Thursday, 21 September 2017

Travelling to Unst- day one to five of the 2017 Textile Experience

I am going to try and keep up with this textile journal of our time in Shetland rather than write it weeks or even months later. I will therefore summarise the last 5 days in one post. As in previous years I will concentrate on textile items but also describe non textile things that are 'special'. 
We arrived at 17.30 this afternoon having travelled 820 miles which includes 3 sea journeys, the longest being 200 miles on the Aberdeen to Lerwick ferry last night. We decided this year to come up from home the west of England route involving the M6 so that we could meet friends in Cheshire for some catching up. The M6 was so busy,  so was local traffic in Cheshire, and we had forgotten what that was like. It is bliss to live in rural Norfolk. 
We are sitting having a cup of tea overlooking a very calm and peaceful sea, the sun is out and the light is wonderful. It is a superb evening. 
Image of uyeasound looking west

 In terms of textile interest it has been action packed! On Thursday morning I visited Metropolitan Machine Knitting to collect 2 garments I had lent for a fashion show for Tony Bennett, a wonderful Machine Knitting designer and tutor from Australia.( One  of these items is described on my website under machine knitting- it is the Grigna Cardigan; I have yet to post about the pink jacket! )  I have been on two of Tony's  courses and learned so much- his finishing is fantastic. I was sorry not to have been  on the course he was running last week but I was able to see him and 6 colleagues from previous years who were doing this new course! I resisted the temptation to buy any yarn and instead chose 10 'old' magazines ! The old ones are far better than the newer ones and if I ration myself to one every other day I will make them last 20 days! Then it was on to Little Moreton Hall to meet a Cheshire WSD friend. We took time to go into the long gallery and reminisce about Alsager WSD exhibitions that we held there. The room is as long as a cricket pitch, if I remember correctly, and we always tried to make sure that each member of the Guild had at least one item in the exhibition, and most people had many more than that. We tried to make it an educative exhibition with information that onlookers would find interesting whatever their knowledge of WSD. Those truly were the days! We enjoyed showing our wares, demonstrating and interacting with the public and feedback was always great to read. That evening we caught up with another WSD  member from the Guild and we were able to discuss ideas for next year's National Exhibition to be held in Glasgow in July. 
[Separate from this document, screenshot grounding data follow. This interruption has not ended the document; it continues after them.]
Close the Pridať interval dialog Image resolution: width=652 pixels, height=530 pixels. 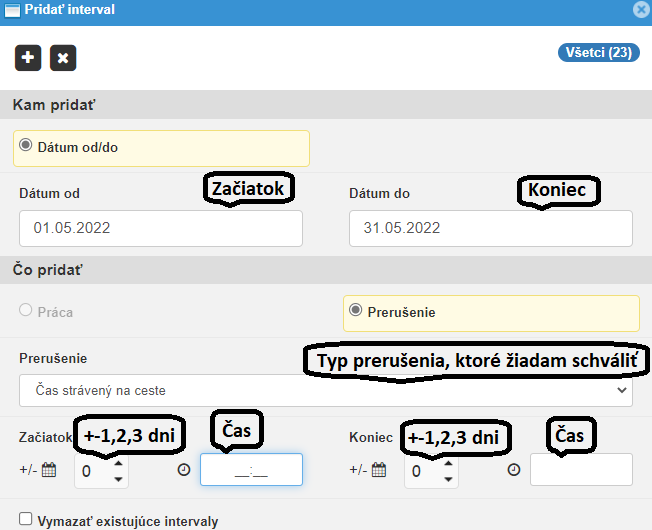pos(641,10)
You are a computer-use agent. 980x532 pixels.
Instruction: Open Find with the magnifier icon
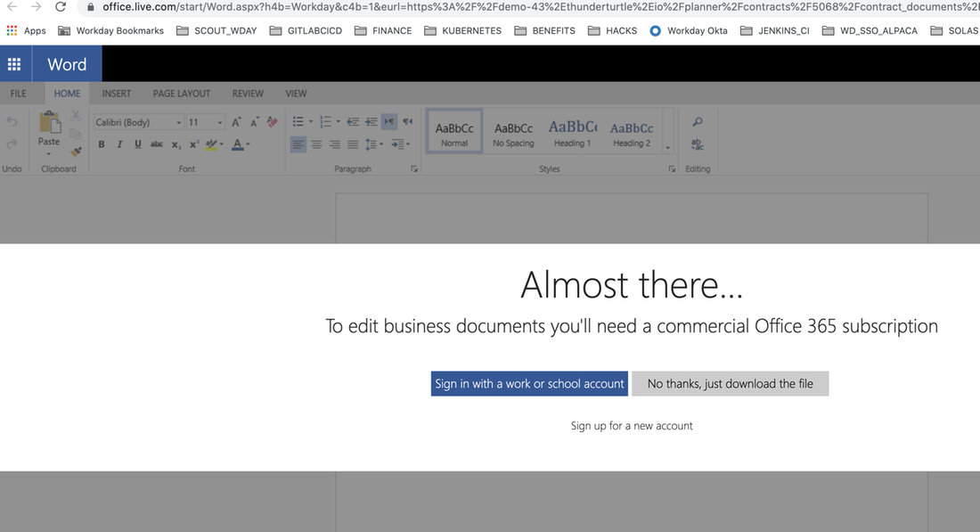[x=697, y=120]

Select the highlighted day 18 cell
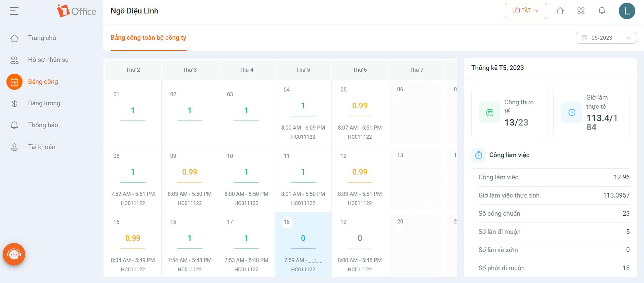[303, 245]
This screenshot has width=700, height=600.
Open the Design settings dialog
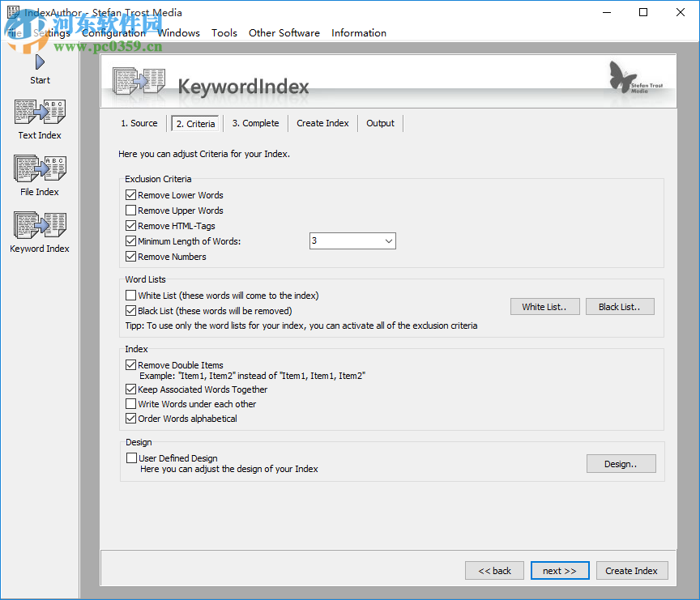tap(621, 463)
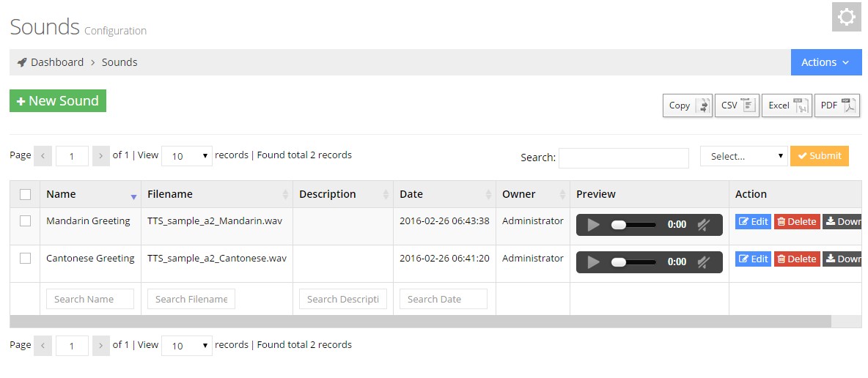Copy table to clipboard

coord(687,105)
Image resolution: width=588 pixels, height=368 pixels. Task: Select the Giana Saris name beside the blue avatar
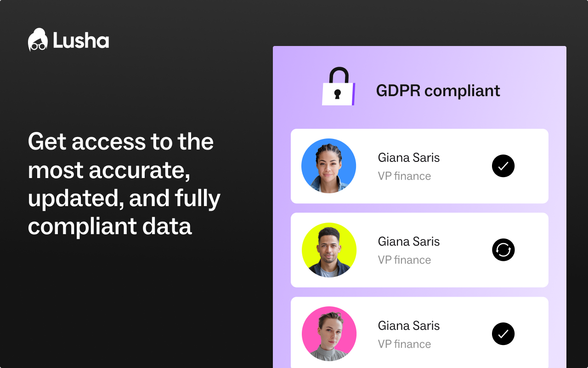pos(409,158)
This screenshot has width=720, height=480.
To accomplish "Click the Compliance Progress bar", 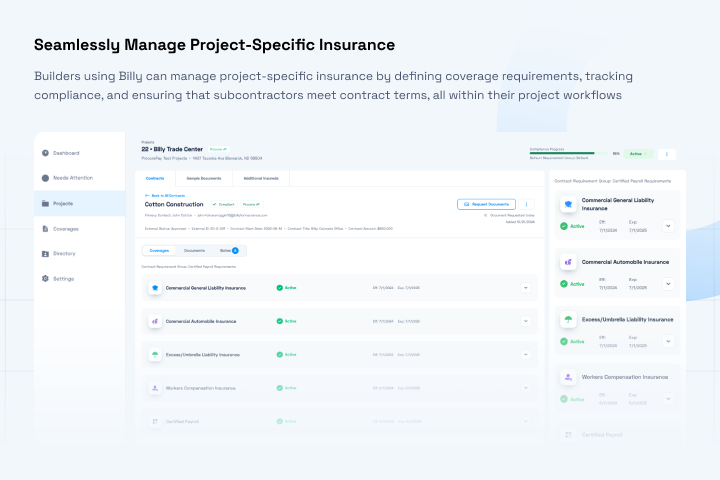I will (568, 154).
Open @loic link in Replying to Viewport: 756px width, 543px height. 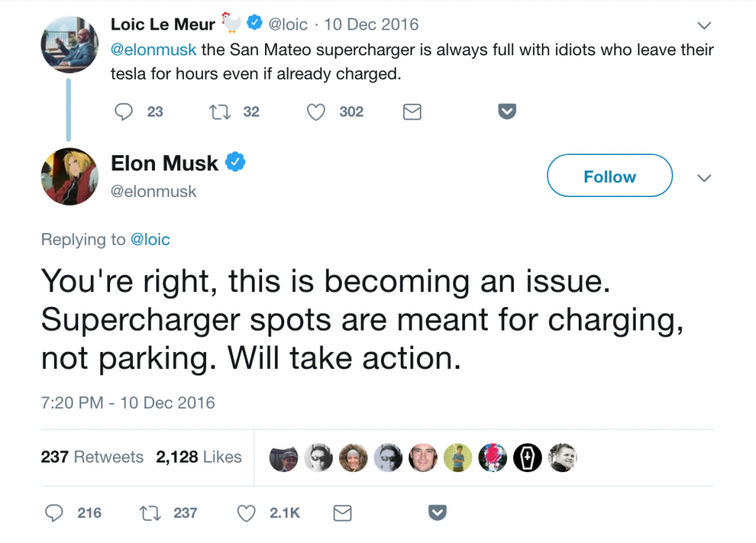click(x=150, y=240)
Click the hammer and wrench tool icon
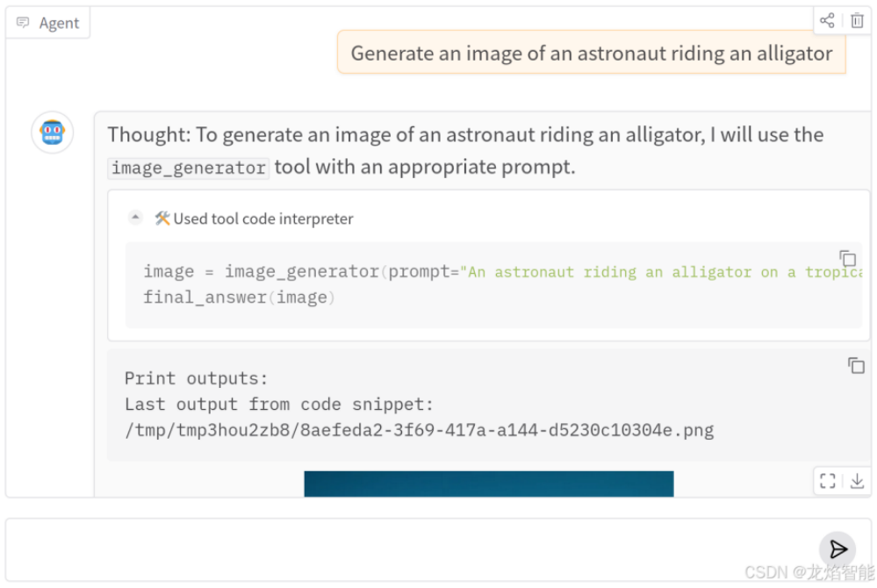 tap(162, 218)
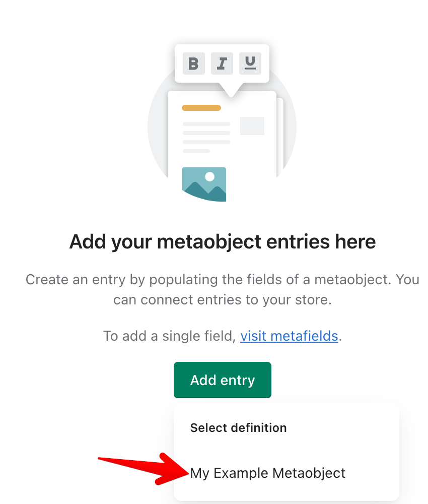Click the gray sidebar block on the illustration

coord(252,127)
As for my textile ' doings' I  have started to knit another shawl by Donna Smith, from Kate Davies' Book of Haps. It is called Houlland and after 2 trial pieces I felt I had the pattern in my head for the edging, which has 63 repeats. I am using a knitting belt for this as the pattern involves garter stitch and am very pleased with the tension. ( see blog post of 30 October 2016 where I discuss tuition with Hazel Tindall with a knitting belt last year during Wool Week) 
Image of knitting the edge

The yarn is from my stash and is Many a Mickle lambswool in laceweight. I guess it is about  30 years old but I still love the colour. As for spinning, I have not brought my wheel this year, but a selection of drop spindles including some medieval ones. On the ferry last night, being National Spin in Public Day, I decided to continue to spin with Boreray (1)as it seemed apt to do so. I am spinning it quite fine and intend to make it into a lace bookmark. A wool week participant from last year who was in the Design  class with Nielanell with me was also in the ferry lounge with us and we naturally got chatting. She was accompanied by a Canadian friend who I tried to convince to have another shot at spinning with a drop spindle. She had had a bad experience ! I hope to see more of her  during Wool Week and help her on her drop spinning journey! 
Image of drop spinning on ferry

Apologies for the quality of this photo, I only had my iPad with me and the lighting was not ideal! 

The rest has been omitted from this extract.